Britain on Thursday renewed an offer to send police and border forces to France to carry out joint patrols along the Channel coast after at least 27 migrants drowned in an attempted crossing.

Although France has rebuffed the offer previously, officials said Prime Minister Boris Johnson had stressed it remained on the table during telephone talks late Wednesday with French President Emmanuel Macron. 

“Our offer is to increase our support, but also to work together with our partners on the beaches concerned, on the launching grounds for these boats,” Johnson said in a BBC interview late Wednesday.

“That’s something I hope will be acceptable now in view of what has happened,” he added, saying that people-smugglers cannot be allowed to “get away with murder”.

Immigration minister Kevin Foster said the UK had sent a helicopter to help with the search-and-rescue operation at France’s request, following the deadliest accident since the Channel in 2018 became a hub for migrants from Africa, the Middle East and Asia.

Foster told BBC television on Thursday that the UK was keen to work with France and “we are happy to support their operations on the beach”. 

“We’re prepared to offer support on the ground, we’re prepared to offer resources, we’re prepared to offer, literally, people to go there and assist the French authorities,” he said.

– ‘Crazy’ –

But Foster and other ministers reaffirmed the Johnson government’s intention also to strengthen penalties against people-smuggling and illegal entry into Britain under draft legislation currently progressing through parliament.

Interior minister Priti Patel, who is spearheading the legislation, was due later Thursday to speak to her French counterpart Gerald Darmanin.

The UK government has extended £54 million ($72 million, 64 million euros) in financial support to help French authorities combat the crossings before migrants reach UK waters.

But it has made its frustration clear with Paris that so many are still getting across, as local authorities in southeast England struggle to cope with the logistics of so many new arrivals.

More than 25,700 people have made the cross-Channel journey in small boats this year — three times the total for the whole of 2020, according to data compiled by Britain’s PA news agency.

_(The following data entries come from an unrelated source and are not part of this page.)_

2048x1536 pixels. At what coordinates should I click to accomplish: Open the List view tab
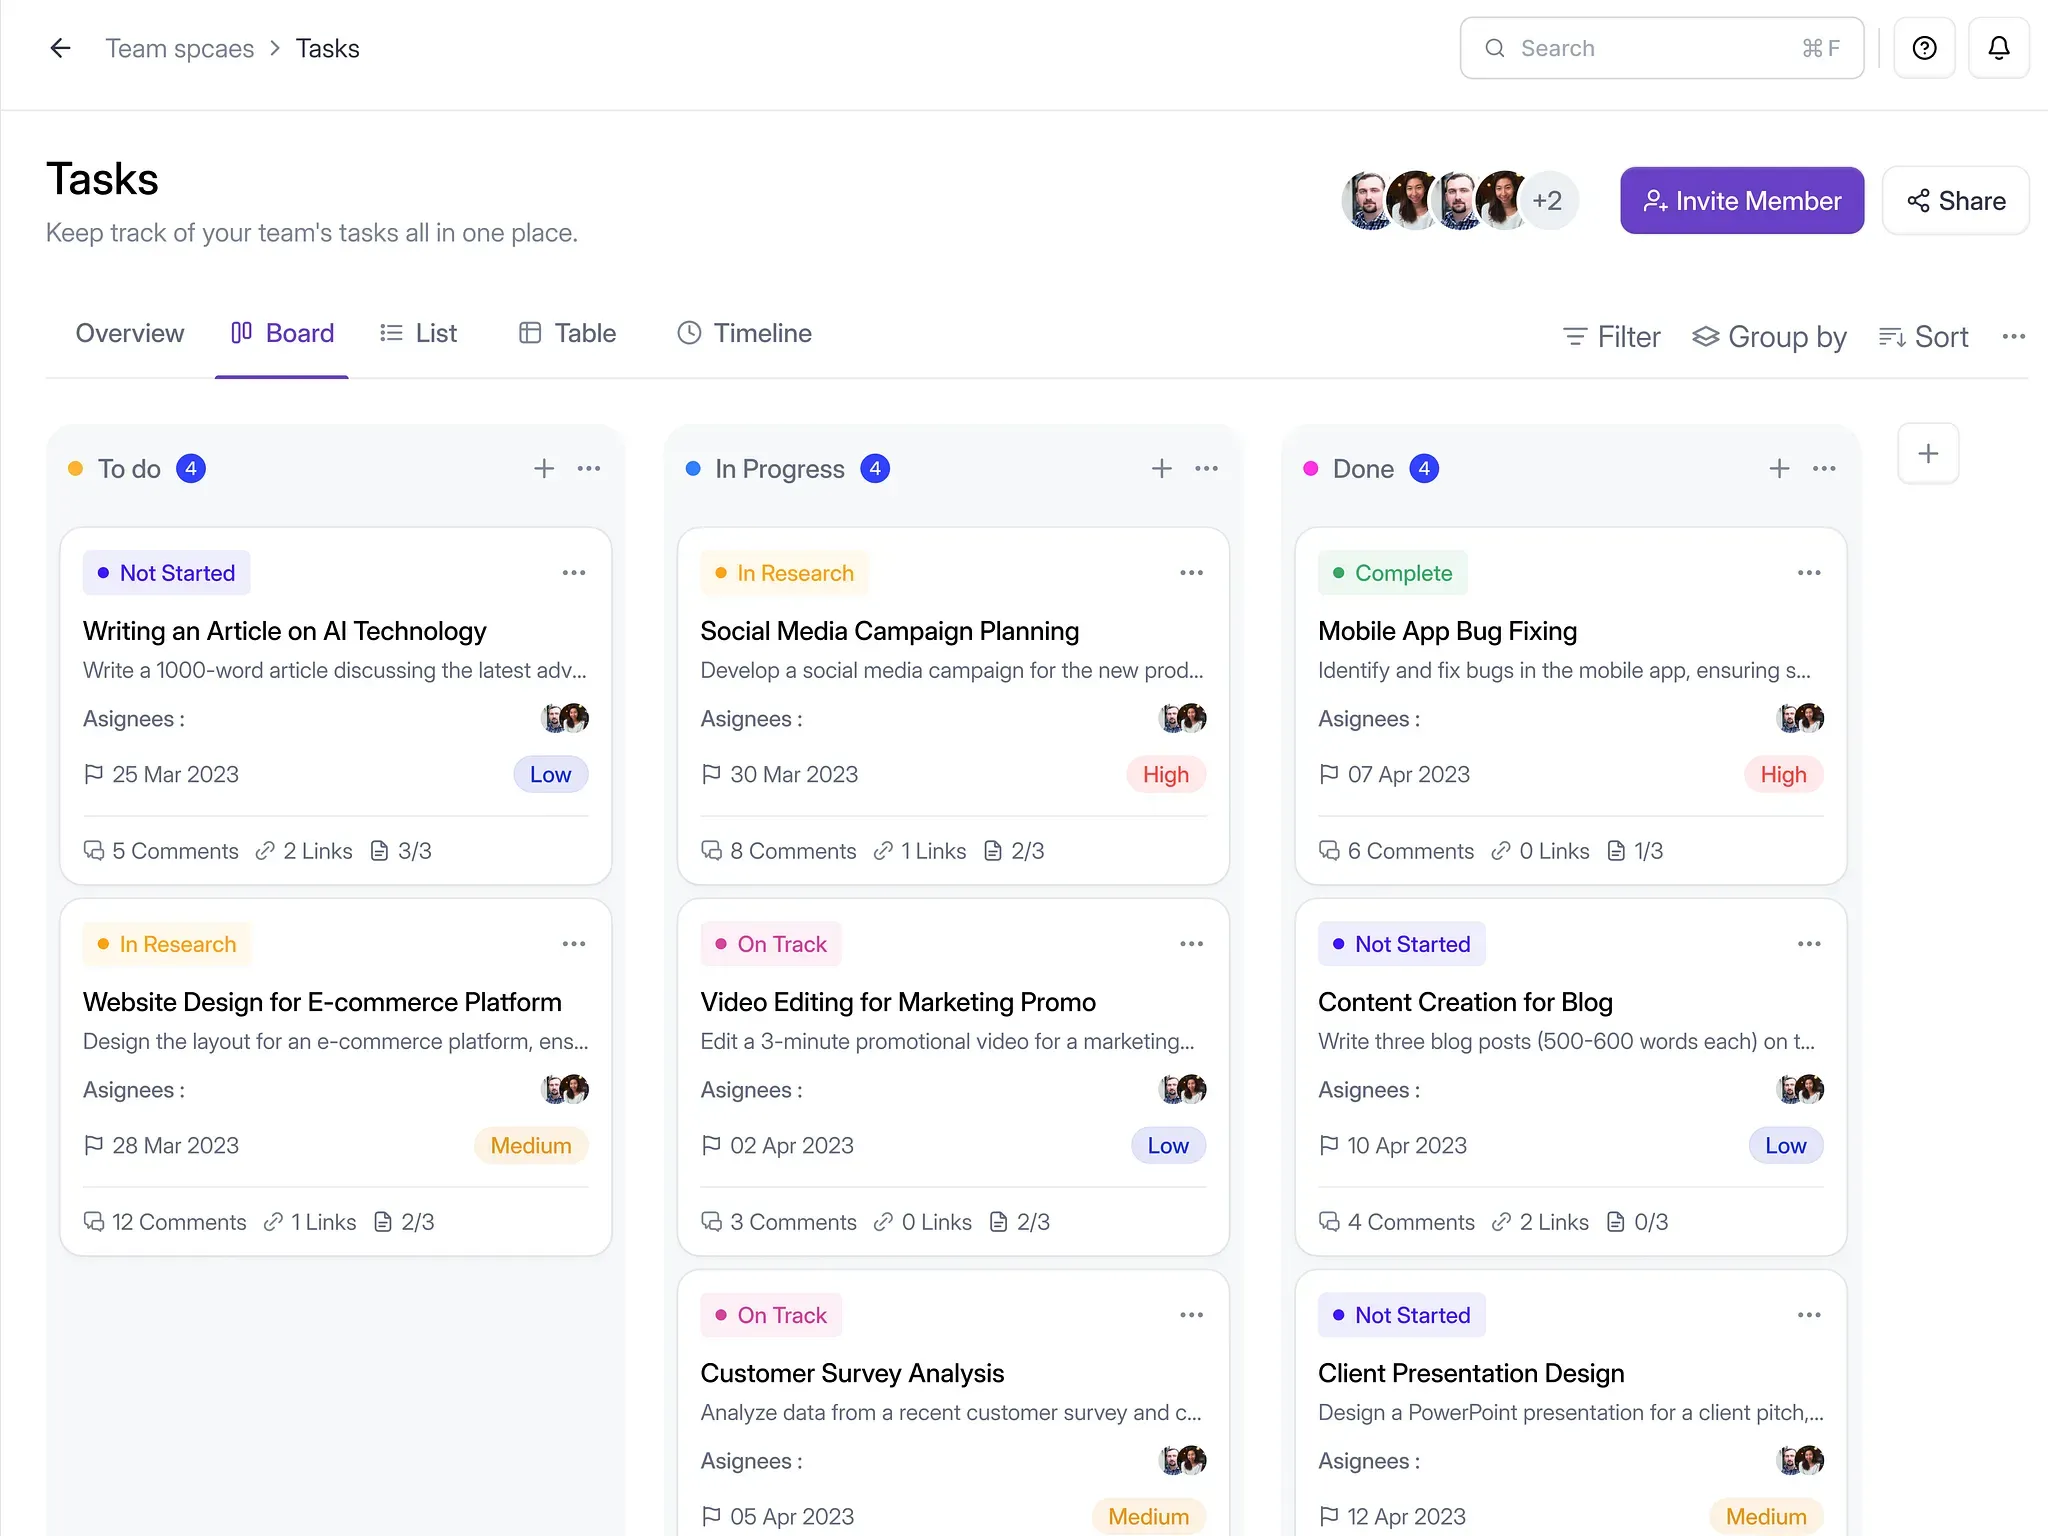pyautogui.click(x=419, y=334)
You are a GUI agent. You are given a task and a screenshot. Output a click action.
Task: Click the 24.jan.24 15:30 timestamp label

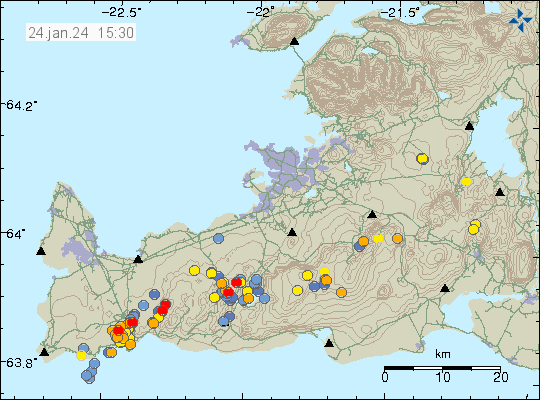click(x=81, y=33)
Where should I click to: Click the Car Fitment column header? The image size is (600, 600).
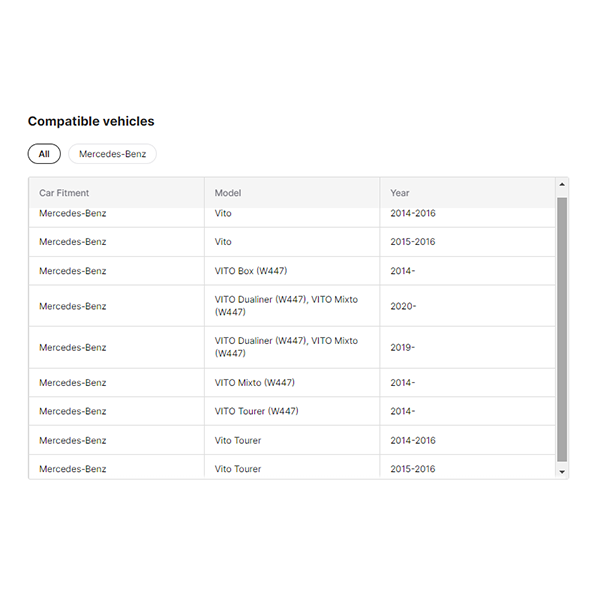coord(64,193)
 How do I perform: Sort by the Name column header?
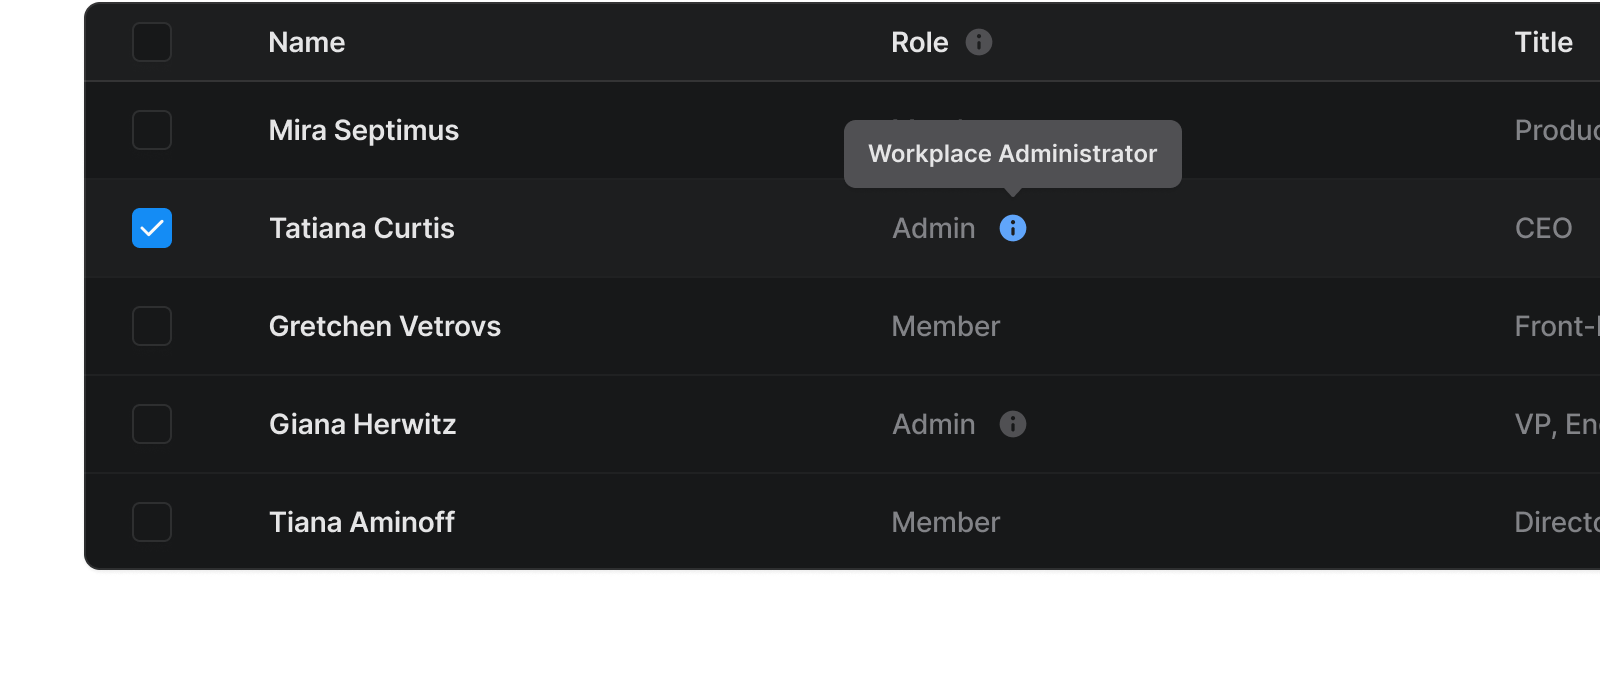coord(307,42)
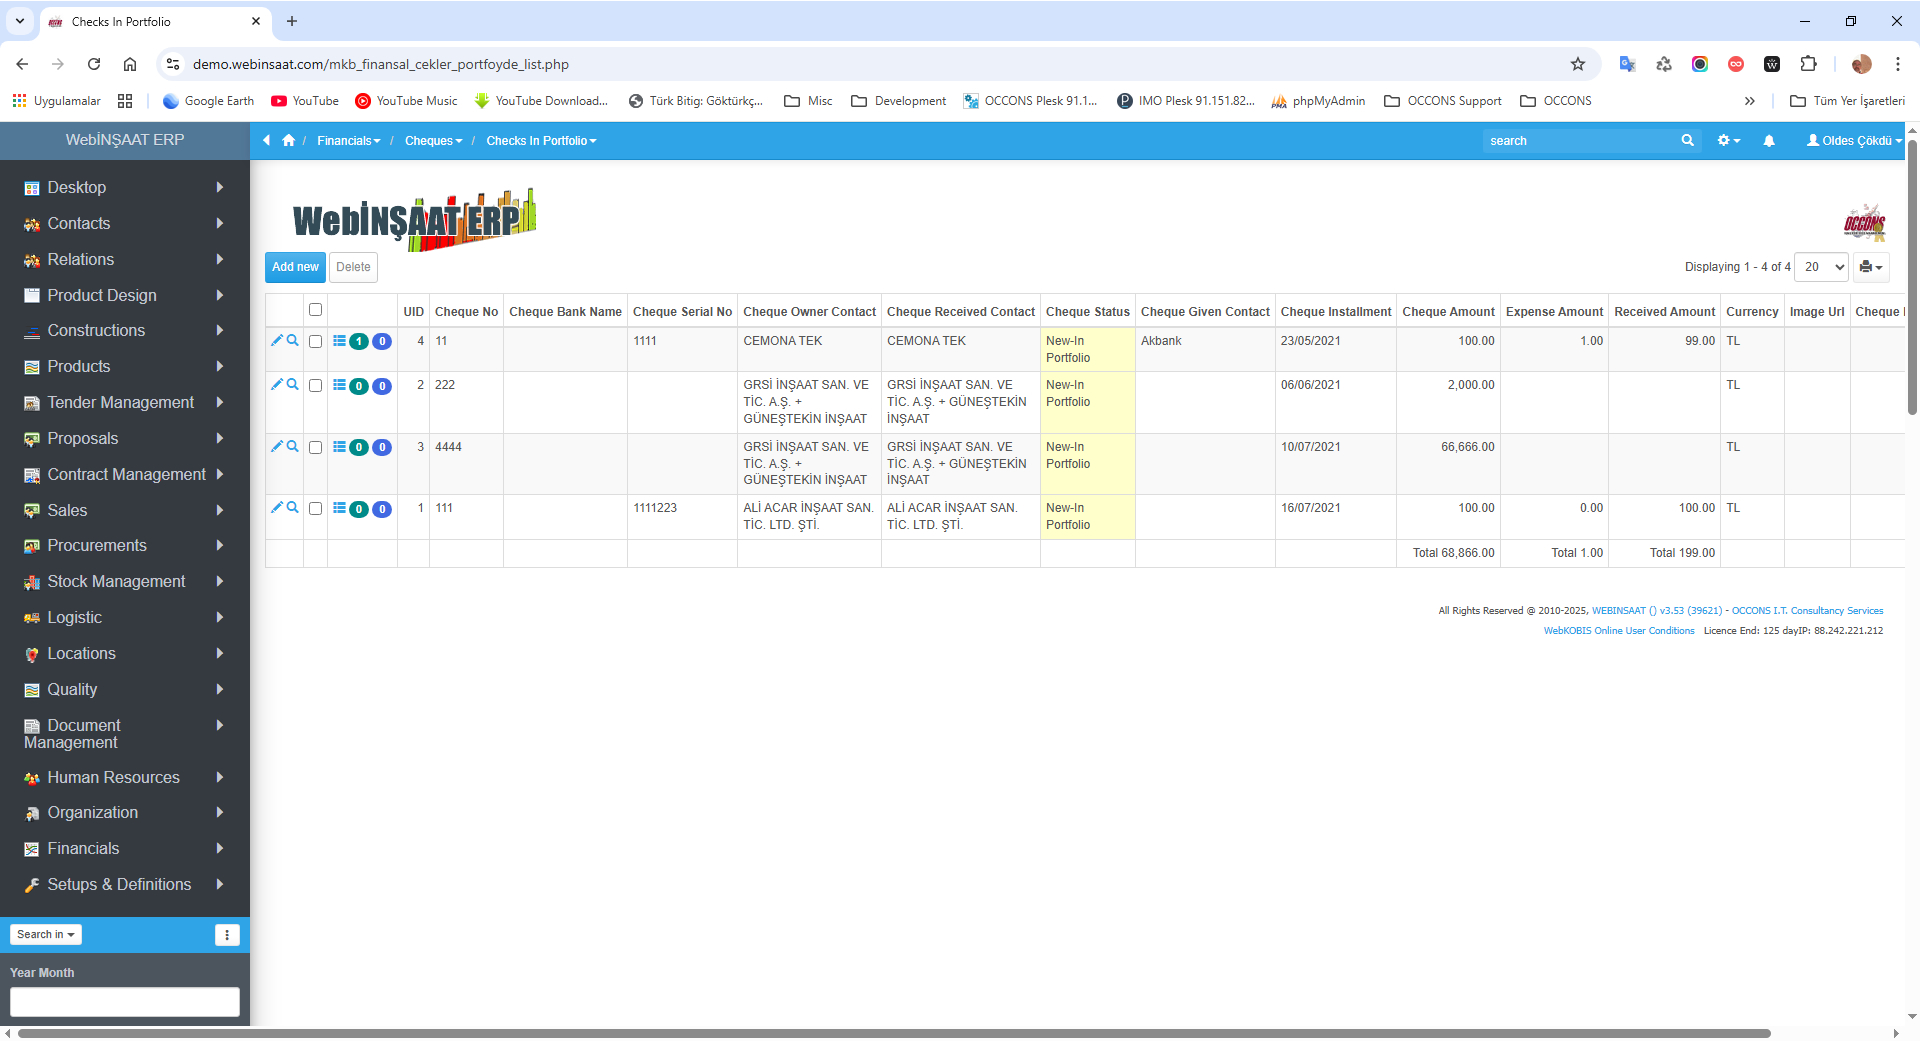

Bruno Bonnell, a lawmaker representing Macron’s En Marche party, said he would not be opposed to the UK helping to police the French border, despite concerns in Paris over the infringement of national sovereignty.

“As long as it is really a common operation and not a way to twist information once more, pretending that the French people are turning their eyes off those long-boat departures,” he told BBC radio.

But Calais lawmaker Pierre-Henri Dumont said calls for increased patrols on the beaches of France were a “crazy solution” to the migrant crisis.

“I think it’s time for both our governments to stop blaming each other and to try and talk to each other and find real solutions,” he told BBC television.

However, the blame-game intensified Thursday with Britain’s biggest-selling tabloid newspapers all carrying a front-page picture of a French police vehicle apparently sitting idly by as migrants entered the waters off northern France.